- _Задание A_
Какое название получили мемуары, упомянутые во фрагменте о поездке по Украине и возвращении во Владимир?
- _Задание B_
Продолжите фрагмент о поездке и откликах на открытое письмо, начиная сразу после его последней фразы.

- _Фрагмент документа_
====================

Прощай, «матерь городов русских».

Я верю в русскую правду, родившуюся здесь, и верю в твою счастливую звезду.

Еще одно последнее сказанье

Повидав, кроме Киева, несколько городов, городков и селений, в том числе Ставки-Ленино, Радомысль, Житомир, Ровно, Острог, Гощу, Шепетовку и Винницу, я вернулся во Владимир.

Здесь я решил подытожить свои впечатления от моей поездки и сравнить, насколько они соответствуют моим прежним владимирским ощущениям, с которыми я выехал отсюда 12 дней тому назад.

Мирная созидательная жизнь народа, как в зеркале отражающая внешнюю политику своего государства, гигантский рост промышленности, напряженное, чтобы не сказать — бурное, строительство, нарастание материального и культурного богатства общества.

Эти владимирские впечатления оказались в полном согласии с тем, что я видел в Киеве и иных местах.

Другими словами, выехав для того, чтобы найти решение некоего символического дифференциального уравнения, я, осмысливая эту поездку, до известной степени приблизился к его интегрированию.

Итак, я вернулся во Владимир с твердым намерением написать о своем путешествии целую книгу, независимо от того, будет ли это произведение где-нибудь и когда-нибудь напечатано. Немало бывало книг на свете, навсегда оставшихся в рукописи.

* * *

Я стал работать над мемуарами, которым я дал название «Возвращение Одиссея». Ну и почта тоже заработала. Слабосильная, на мой взгляд, волна, которую я послал через океан, ударившись «о берег дальний», возвращалась назад, притом с шумом. Резонанс оказался сильнее, чем можно было предполагать. Но он стал еще звучнее с тех пор, как 17 декабря в московских «Известиях» появилась выдержка из моего открытого письма к русской эмиграции, напечатанного в Америке. Теперь это был резонанс советский. Эти письма были от людей, меня раньше не знавших, и от знавших. Да, оказались и такие, старые мои друзья, включившиеся здесь в новую жизнь. Были и недруги, ставшие друзьями. И почта так застучала в мою скромную дверь, что прекратила тихую, мирную мемуарную работу, работу человека, молившего судьбу только об одном.

— Разреши мне, богиня, работать для архивов.

Но она ответила:

— Нет! «Еще одно последнее сказанье».

Я сократил написанную уже часть «Возвращение Одиссея», т. е. записки о Киеве, до размеров, допустимых для открытого письма. Я выбросил почти все исторические реминисценции, сосредоточившись на настоящем. Это составило первую часть второго открытого письма, т. е. данного.

Сделав это, я приступил ко второй части. Она является ответом на многочисленные письма, которыми меня почтили читатели открытого письма № 1.

Отклики

Когда я посылал первое письмо, эмиграция представлялась мне в виде некой туманности. Сейчас я вижу ее гораздо яснее. С той поры прошло много времени. Я читал газету «Русский Голос», иногда доходили обрывки других газет, кроме того, я получил очень много писем, которые освещают мне положение. Письма исходят, как я уже сказал, из эмиграции и из Советского Союза. В общем скажу так насчет писем. Бранных писем я не получил ни с той, ни с другой стороны. Письма все сочувственные. Поэтому, если бы я судил только по письмам, то я бы сказал, что мое послание встретило очень благоприятную атмосферу.

====================

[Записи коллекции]

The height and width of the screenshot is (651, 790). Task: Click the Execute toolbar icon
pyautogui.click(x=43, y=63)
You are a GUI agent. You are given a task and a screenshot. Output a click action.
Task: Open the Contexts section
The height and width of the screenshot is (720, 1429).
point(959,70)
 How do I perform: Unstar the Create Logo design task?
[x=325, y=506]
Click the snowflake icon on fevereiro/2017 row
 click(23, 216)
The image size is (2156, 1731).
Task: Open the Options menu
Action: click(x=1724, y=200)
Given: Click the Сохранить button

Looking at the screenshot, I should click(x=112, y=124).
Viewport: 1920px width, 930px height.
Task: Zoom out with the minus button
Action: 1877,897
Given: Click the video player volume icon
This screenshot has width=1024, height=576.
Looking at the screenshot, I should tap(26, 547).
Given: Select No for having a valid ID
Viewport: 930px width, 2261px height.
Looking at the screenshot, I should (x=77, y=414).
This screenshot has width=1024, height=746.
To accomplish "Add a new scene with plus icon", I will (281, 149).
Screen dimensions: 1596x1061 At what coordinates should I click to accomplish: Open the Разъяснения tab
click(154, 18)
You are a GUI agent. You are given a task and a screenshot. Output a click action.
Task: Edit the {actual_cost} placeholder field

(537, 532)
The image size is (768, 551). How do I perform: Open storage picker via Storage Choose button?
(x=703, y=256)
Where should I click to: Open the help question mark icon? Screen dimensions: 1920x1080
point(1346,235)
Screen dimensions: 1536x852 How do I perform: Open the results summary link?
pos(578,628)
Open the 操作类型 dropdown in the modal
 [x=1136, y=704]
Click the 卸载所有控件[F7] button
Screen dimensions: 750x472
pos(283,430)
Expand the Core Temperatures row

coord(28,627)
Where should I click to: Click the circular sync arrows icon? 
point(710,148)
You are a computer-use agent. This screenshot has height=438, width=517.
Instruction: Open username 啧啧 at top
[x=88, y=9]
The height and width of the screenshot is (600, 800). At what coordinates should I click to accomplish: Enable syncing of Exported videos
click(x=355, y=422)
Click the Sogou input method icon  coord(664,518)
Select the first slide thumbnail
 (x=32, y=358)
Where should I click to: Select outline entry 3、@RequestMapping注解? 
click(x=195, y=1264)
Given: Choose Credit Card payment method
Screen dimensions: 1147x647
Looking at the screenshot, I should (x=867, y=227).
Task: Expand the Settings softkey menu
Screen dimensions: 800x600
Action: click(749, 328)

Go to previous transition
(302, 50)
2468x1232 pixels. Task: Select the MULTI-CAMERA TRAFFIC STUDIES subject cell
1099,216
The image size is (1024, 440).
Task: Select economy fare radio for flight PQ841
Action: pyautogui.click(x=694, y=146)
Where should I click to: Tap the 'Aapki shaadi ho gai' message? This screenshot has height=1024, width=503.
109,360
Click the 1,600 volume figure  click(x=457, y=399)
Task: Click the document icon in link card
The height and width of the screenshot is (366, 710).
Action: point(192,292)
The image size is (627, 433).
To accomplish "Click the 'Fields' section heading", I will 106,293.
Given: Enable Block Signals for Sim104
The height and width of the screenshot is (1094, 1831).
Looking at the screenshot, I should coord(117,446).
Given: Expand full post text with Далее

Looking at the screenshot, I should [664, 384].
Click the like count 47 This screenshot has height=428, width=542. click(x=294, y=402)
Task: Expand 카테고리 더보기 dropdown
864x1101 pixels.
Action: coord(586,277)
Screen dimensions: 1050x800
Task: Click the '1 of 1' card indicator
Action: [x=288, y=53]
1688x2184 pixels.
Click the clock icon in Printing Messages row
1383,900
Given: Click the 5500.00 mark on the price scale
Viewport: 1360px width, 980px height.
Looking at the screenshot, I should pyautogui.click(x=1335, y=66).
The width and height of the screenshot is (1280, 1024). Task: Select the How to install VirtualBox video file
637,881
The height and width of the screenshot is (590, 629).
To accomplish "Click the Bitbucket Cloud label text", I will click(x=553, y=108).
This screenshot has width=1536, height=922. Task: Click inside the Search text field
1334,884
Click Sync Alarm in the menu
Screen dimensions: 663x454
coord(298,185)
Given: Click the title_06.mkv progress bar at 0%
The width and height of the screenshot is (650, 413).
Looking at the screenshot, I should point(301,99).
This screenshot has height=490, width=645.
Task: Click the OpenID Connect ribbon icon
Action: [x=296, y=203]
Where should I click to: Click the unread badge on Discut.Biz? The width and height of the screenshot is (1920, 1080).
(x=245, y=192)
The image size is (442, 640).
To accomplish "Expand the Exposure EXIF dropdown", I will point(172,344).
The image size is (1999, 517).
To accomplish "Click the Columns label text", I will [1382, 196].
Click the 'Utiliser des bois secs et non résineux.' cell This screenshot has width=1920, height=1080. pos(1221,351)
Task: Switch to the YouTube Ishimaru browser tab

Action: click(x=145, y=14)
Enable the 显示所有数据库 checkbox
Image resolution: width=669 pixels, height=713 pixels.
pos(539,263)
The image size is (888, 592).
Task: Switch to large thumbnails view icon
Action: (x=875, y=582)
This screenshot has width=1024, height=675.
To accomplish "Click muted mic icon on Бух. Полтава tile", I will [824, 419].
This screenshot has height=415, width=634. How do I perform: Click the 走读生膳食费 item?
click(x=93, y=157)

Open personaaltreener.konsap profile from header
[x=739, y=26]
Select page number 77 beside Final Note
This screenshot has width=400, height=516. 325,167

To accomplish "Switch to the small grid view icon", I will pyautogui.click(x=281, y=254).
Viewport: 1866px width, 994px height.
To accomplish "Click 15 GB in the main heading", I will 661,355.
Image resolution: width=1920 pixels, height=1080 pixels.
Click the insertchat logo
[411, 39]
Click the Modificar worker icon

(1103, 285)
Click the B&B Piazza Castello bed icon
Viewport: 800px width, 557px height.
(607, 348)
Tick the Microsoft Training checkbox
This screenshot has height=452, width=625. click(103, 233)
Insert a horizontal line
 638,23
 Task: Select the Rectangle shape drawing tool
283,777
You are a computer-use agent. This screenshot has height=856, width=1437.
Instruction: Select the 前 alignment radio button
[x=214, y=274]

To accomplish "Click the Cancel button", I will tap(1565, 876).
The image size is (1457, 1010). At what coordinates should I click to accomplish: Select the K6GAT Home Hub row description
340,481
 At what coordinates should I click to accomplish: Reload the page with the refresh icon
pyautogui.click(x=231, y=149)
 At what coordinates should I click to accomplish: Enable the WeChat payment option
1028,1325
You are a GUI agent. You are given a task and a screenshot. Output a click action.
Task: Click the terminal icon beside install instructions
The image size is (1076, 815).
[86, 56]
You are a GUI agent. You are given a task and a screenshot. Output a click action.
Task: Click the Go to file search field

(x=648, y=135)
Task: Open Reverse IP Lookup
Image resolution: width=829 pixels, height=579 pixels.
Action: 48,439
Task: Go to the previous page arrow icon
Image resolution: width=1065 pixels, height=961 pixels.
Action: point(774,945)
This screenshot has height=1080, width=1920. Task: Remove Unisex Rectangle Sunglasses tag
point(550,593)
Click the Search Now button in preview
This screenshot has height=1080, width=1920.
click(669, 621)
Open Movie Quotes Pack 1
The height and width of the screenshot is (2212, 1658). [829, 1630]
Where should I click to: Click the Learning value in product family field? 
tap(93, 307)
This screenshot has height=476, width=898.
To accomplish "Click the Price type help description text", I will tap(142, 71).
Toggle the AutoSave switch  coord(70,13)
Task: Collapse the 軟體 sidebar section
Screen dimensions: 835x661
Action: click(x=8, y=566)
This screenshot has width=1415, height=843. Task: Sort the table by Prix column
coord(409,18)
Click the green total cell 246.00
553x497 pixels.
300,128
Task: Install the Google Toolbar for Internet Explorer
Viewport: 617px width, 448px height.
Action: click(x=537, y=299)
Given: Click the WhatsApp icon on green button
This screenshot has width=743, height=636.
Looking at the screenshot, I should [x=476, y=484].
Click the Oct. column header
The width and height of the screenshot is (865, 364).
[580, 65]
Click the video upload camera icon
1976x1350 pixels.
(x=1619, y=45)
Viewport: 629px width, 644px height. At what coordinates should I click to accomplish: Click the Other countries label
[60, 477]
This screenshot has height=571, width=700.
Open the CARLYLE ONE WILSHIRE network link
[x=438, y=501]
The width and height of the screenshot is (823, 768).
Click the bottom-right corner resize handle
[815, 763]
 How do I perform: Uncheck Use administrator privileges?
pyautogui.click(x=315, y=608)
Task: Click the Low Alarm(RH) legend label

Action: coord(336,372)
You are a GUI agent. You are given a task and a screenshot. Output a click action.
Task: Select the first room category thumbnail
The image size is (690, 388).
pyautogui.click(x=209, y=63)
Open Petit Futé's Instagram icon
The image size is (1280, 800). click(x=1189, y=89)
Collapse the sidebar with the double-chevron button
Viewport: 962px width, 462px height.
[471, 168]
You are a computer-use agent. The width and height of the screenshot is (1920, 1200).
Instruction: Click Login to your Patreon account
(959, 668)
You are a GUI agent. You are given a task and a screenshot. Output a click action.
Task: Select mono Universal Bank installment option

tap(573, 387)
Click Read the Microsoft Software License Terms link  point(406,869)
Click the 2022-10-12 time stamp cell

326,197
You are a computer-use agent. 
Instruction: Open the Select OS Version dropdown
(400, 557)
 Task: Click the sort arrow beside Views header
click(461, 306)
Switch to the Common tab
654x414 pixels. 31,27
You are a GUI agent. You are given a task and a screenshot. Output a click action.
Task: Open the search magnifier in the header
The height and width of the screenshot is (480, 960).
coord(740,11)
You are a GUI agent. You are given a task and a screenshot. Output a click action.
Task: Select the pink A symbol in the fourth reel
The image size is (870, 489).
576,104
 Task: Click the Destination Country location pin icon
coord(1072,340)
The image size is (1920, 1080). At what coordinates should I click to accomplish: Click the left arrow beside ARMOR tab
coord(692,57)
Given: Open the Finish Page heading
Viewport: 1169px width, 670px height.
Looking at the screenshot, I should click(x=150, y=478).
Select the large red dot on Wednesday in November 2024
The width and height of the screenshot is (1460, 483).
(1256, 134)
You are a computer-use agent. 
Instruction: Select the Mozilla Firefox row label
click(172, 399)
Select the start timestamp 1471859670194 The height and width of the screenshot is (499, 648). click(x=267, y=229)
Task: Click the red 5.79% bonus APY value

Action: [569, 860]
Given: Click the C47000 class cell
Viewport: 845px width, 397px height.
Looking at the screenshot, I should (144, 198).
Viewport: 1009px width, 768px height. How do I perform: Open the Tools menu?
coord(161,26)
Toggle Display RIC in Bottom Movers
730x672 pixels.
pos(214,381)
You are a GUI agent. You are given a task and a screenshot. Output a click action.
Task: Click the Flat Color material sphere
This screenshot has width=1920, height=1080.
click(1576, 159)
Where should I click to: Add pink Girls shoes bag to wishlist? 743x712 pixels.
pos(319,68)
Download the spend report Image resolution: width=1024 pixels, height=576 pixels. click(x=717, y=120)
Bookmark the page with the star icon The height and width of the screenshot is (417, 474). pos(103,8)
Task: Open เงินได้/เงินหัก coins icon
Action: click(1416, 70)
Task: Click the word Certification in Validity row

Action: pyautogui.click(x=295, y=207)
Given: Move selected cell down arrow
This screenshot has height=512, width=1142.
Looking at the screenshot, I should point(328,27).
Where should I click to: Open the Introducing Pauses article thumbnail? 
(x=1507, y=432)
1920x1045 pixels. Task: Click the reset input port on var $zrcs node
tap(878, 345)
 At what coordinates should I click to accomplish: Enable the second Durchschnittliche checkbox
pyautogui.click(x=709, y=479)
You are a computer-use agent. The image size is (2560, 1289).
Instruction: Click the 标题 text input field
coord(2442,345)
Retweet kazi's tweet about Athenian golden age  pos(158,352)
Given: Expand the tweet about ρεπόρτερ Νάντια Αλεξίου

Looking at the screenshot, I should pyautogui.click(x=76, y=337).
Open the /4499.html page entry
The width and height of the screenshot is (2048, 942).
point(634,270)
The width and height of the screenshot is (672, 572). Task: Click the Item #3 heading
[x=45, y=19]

====================

- _Письменный ответ A_
«Возвращение Одиссея».

- _Письменный ответ B_
Письма приходили если не со всех концов света, то, во всяком случае, из многих стран и городов. На конвертах стояли штемпели Москвы, Ленинграда, Бразилии, Франции, Киева, Алма-Аты, Минска, Мурманска, Брянска, Ростова-на-Дону, Берлина, Сталинабада, Харькова, Львова, Краснодара, Австралии и других городов и стран.

Были письма просто приветственные, были весьма сердечные. Были даже письма умилительные. Были письма трагические. Совершенно невозможно рассказать о них даже вкратце. Только некоторые выдержки я решаюсь здесь привести.

Вот, например, пишет бывший киевлянин:

«…Поздравляю Вас с тем, что Вы дома и не только физически, но и в какой-то мере духовно…»

Вот письмо, которое меня растрогало и взволновало. Но именно вследствие чрезвычайной сердечности этого письма, покрывшего меня незаслуженной похвалой, я не могу его цитировать, кроме последней фразы:

«Ваше «Открытое письмо» можно назвать знамением времени. Это один из мужественных поступков Вашей тяжелой… жизни».

Один известный советский писатель, имя которого я не считаю возможным привести, так как не имею на это его согласия, прислал мне письмо, весьма сердечное и содержательное. Я позволяю себе привести только несколько строк из него.

«Прочитал Ваше письмо в «Известиях», я хочу поздравить Вас с Новым годом вообще и с Новым годом в Вашей личной жизни.

Быть стариком — дело не легкое и не очень радостное. Но старость становится легкой и радостной, когда чувствуешь новое в жизни и сам участвуешь в новизне наших дней… Думаю, что нет большего счастья, чем найти вновь свою Родину и ощутить кровную близость со своим народом.

Я был Вашим злейшим врагом, а в настоящее время приветствую Вас как политического союзника и идейного противника».

Из Бразилии я получил письмо от одного старого друга. Оно характерно тем, что выражает, как мне кажется, мысли многих эмигрантов, сомневавшихся в авторстве «Открытого письма». Вот что он пишет:

«Все мы читаем копии Вашего письма эмигрантам… пришлите письмо… не надо даже письма — достаточно одной Вашей подписи, чтобы быть уверенным, что Вы живы и Ваше письмо к эмиграции написано действительно Вами…»

Я послал ему и свой автограф и теплые, сердечные слова благодарности.

А вот выдержка из письма бывшего офицера белой армии, проживающего в Белоруссии:

«…Вы пришли к нам из того мира, который я покинул 40 лет назад. Во время Октябрьской революции я был юнкером Киевского инженерного училища…

К тому выводу, к которому пришли Вы сейчас, что русский народ поддерживает большевиков и всякие авантюры против Советской власти бесполезны, я пришел еще в 1920 году…»

Я привел всего лишь несколько строк из приветственных, сердечных писем, чтобы не утомлять внимание читателей и не создавать впечатления саморекламы.

Теперь перехожу к печатным откликам. И здесь дело меняется.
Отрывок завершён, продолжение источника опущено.